▶ _Work instruction_: Set down, please, exactly the lines below that run from the line with "Tấm chống cháy Gyproc (966, 1992)" to the line with "Subscribe to our newsletter (50, 2357)", both lines included.

▶ _Input_:
BEGIN

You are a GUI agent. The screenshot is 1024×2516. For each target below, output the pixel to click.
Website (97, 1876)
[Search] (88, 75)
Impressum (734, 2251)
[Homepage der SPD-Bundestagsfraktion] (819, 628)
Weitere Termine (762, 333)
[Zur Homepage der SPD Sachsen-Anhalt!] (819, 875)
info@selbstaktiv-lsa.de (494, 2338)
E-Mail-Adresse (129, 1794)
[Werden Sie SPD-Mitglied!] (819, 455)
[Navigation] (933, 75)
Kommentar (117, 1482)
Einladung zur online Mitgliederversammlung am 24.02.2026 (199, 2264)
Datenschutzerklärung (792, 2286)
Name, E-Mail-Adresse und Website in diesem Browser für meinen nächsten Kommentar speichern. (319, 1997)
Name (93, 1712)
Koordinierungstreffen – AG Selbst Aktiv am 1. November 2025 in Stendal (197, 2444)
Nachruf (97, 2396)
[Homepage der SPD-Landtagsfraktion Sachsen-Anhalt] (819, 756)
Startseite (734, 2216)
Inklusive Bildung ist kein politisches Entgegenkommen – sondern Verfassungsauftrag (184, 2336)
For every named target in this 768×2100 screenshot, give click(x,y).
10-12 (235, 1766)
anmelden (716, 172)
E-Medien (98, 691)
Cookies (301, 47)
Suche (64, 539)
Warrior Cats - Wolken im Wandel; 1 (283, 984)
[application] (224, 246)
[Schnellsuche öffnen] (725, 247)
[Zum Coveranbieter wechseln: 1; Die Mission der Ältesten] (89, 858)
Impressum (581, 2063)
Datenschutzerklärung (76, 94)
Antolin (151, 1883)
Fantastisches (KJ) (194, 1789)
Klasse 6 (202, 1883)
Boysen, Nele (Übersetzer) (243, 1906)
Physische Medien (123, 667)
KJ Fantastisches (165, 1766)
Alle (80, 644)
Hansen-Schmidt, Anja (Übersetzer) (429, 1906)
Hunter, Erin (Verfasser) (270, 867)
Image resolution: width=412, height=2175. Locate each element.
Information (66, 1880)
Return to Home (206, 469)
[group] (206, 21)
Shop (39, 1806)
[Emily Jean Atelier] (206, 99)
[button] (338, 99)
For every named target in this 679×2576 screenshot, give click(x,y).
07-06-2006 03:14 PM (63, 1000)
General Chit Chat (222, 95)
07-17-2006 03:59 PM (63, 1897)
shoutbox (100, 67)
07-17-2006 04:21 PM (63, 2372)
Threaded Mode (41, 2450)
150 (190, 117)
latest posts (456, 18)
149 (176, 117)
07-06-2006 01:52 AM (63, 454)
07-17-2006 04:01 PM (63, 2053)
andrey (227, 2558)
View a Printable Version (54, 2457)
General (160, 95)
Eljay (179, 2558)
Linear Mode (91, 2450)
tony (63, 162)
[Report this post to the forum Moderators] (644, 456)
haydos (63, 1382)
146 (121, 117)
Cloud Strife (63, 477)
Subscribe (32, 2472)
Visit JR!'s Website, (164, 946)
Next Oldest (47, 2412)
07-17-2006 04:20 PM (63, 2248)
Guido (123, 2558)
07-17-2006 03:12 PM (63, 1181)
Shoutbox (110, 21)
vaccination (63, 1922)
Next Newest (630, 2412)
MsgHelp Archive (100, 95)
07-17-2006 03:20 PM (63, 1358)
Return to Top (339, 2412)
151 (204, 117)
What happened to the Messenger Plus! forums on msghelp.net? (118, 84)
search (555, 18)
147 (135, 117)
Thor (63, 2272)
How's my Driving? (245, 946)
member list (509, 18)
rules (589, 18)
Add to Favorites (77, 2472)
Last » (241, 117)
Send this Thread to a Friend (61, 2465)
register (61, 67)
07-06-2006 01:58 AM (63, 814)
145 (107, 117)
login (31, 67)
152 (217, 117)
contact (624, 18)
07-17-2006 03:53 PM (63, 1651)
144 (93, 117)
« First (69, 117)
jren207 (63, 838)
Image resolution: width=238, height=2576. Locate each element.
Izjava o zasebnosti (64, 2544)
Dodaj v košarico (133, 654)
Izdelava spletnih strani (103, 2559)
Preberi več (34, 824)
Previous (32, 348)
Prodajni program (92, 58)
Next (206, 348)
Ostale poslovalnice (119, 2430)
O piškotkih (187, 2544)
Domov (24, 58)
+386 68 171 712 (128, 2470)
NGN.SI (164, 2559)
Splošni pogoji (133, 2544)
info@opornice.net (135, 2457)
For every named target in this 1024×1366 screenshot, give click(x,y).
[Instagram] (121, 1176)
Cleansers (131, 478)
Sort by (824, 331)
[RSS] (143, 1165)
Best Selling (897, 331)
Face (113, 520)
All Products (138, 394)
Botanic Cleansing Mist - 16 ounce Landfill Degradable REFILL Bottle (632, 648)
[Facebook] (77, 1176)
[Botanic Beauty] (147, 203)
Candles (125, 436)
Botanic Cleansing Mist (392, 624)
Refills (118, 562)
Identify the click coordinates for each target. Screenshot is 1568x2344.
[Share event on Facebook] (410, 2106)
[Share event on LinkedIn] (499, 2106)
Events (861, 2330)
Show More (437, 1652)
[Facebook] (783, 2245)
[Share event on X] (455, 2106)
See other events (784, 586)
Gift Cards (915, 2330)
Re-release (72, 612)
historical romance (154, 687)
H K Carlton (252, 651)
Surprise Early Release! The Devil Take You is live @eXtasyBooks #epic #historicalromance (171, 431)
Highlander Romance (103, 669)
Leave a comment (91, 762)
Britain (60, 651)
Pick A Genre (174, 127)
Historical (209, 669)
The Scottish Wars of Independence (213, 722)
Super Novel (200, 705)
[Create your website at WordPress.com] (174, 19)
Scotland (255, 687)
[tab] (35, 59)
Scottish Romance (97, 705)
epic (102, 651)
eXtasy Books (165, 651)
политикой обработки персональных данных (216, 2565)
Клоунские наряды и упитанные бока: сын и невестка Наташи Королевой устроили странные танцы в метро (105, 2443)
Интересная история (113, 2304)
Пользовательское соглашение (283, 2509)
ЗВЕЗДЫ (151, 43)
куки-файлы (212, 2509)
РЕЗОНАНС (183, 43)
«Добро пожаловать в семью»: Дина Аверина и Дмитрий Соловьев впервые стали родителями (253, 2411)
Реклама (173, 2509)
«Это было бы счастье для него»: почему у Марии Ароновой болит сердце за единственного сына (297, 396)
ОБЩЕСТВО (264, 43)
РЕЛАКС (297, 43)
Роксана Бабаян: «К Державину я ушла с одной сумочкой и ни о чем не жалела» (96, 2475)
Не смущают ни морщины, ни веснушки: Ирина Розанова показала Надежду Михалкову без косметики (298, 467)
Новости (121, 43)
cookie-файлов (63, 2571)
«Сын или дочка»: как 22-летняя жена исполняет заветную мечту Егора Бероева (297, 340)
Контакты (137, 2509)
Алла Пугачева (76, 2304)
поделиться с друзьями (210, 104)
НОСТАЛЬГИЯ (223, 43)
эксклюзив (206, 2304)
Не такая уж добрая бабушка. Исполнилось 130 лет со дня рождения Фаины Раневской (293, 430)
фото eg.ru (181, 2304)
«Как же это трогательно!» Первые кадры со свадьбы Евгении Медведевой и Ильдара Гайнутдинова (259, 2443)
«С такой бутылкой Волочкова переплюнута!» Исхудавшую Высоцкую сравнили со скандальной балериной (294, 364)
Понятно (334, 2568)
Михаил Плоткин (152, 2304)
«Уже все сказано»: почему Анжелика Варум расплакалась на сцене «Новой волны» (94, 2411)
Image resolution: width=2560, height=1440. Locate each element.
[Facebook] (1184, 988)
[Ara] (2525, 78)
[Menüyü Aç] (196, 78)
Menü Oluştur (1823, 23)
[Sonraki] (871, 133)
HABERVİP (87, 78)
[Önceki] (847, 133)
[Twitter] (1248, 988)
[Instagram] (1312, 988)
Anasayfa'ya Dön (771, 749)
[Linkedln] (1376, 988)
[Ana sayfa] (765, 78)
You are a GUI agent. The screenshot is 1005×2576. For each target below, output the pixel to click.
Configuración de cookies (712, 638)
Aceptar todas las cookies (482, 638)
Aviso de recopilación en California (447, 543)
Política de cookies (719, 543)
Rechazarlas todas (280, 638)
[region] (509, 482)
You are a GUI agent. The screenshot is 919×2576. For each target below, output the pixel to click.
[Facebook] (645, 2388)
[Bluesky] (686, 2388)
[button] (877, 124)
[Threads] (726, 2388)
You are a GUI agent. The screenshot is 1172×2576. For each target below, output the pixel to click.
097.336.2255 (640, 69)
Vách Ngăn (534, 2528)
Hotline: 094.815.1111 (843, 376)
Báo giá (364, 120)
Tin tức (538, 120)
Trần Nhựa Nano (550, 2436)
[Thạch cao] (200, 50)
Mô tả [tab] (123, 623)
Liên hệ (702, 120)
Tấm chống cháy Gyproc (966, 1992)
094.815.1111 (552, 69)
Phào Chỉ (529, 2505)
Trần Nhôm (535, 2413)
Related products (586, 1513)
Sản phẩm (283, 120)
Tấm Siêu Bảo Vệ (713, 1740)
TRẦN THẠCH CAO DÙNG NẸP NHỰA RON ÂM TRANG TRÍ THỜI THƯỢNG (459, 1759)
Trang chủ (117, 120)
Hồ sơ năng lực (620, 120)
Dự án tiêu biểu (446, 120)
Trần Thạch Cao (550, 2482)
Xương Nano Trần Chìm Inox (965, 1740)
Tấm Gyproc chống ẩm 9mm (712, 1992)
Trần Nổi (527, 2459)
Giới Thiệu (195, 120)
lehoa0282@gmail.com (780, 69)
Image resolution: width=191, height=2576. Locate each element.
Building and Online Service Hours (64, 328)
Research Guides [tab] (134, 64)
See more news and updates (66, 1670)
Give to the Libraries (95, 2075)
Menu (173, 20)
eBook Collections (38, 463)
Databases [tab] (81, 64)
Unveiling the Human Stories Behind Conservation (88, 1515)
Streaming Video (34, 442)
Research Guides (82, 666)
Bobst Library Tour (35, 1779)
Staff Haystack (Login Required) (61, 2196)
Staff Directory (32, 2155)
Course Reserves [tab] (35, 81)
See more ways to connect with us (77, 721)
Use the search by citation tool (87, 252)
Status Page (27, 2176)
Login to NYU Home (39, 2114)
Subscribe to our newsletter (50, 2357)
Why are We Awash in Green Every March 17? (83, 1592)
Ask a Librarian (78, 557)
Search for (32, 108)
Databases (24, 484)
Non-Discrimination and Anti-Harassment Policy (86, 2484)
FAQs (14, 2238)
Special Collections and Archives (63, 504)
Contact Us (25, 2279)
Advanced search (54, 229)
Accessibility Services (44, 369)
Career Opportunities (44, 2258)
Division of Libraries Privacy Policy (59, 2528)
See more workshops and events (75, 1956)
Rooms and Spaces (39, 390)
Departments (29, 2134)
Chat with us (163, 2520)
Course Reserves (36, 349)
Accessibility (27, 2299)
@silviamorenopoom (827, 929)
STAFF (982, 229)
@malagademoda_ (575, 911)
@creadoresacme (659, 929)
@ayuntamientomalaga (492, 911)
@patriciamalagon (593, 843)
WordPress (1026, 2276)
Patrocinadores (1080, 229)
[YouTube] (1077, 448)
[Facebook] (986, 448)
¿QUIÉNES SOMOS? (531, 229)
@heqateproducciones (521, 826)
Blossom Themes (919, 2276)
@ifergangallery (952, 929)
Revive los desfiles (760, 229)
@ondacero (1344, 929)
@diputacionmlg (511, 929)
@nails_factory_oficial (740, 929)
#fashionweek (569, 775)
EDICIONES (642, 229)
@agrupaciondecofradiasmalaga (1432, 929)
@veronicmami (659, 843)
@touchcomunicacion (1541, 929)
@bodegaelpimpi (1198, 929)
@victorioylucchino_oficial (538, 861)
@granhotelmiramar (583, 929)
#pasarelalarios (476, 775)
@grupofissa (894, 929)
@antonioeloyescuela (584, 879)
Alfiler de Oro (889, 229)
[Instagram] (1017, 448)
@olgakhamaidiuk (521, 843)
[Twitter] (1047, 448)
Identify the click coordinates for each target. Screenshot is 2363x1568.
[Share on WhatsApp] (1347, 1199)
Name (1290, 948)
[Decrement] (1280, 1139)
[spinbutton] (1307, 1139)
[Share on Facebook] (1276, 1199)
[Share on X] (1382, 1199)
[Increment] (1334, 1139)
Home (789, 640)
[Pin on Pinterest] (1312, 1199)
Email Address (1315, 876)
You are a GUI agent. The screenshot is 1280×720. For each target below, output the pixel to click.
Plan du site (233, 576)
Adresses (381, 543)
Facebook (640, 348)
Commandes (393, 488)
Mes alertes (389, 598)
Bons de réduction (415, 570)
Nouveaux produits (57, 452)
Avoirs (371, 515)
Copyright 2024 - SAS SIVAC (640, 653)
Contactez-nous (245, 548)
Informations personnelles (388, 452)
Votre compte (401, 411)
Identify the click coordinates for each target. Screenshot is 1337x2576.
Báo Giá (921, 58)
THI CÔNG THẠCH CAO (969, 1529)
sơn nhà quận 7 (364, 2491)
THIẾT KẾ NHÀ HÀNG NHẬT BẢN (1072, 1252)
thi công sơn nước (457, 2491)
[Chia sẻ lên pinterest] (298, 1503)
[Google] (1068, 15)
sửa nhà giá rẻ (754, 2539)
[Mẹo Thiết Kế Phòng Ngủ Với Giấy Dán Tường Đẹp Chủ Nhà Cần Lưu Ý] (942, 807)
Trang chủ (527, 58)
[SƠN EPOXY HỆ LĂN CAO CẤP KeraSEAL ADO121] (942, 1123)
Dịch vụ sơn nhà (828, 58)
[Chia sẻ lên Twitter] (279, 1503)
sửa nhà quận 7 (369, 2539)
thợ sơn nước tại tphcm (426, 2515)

END

▶ _Output_:
Tấm chống cháy Gyproc (966, 1992)
094.815.1111 (552, 69)
Phào Chỉ (529, 2505)
Trần Nhôm (535, 2413)
Related products (586, 1513)
Sản phẩm (283, 120)
Tấm Siêu Bảo Vệ (713, 1740)
TRẦN THẠCH CAO DÙNG NẸP NHỰA RON ÂM TRANG TRÍ THỜI THƯỢNG (459, 1759)
Trang chủ (117, 120)
Hồ sơ năng lực (620, 120)
Dự án tiêu biểu (446, 120)
Trần Thạch Cao (550, 2482)
Xương Nano Trần Chìm Inox (965, 1740)
Tấm Gyproc chống ẩm 9mm (712, 1992)
Trần Nổi (527, 2459)
Giới Thiệu (195, 120)
lehoa0282@gmail.com (780, 69)
Image resolution: width=191, height=2576. Locate each element.
Building and Online Service Hours (64, 328)
Research Guides [tab] (134, 64)
See more news and updates (66, 1670)
Give to the Libraries (95, 2075)
Menu (173, 20)
eBook Collections (38, 463)
Databases [tab] (81, 64)
Unveiling the Human Stories Behind Conservation (88, 1515)
Streaming Video (34, 442)
Research Guides (82, 666)
Bobst Library Tour (35, 1779)
Staff Haystack (Login Required) (61, 2196)
Staff Directory (32, 2155)
Course Reserves [tab] (35, 81)
See more ways to connect with us (77, 721)
Use the search by citation tool (87, 252)
Status Page (27, 2176)
Login to NYU Home (39, 2114)
Subscribe to our newsletter (50, 2357)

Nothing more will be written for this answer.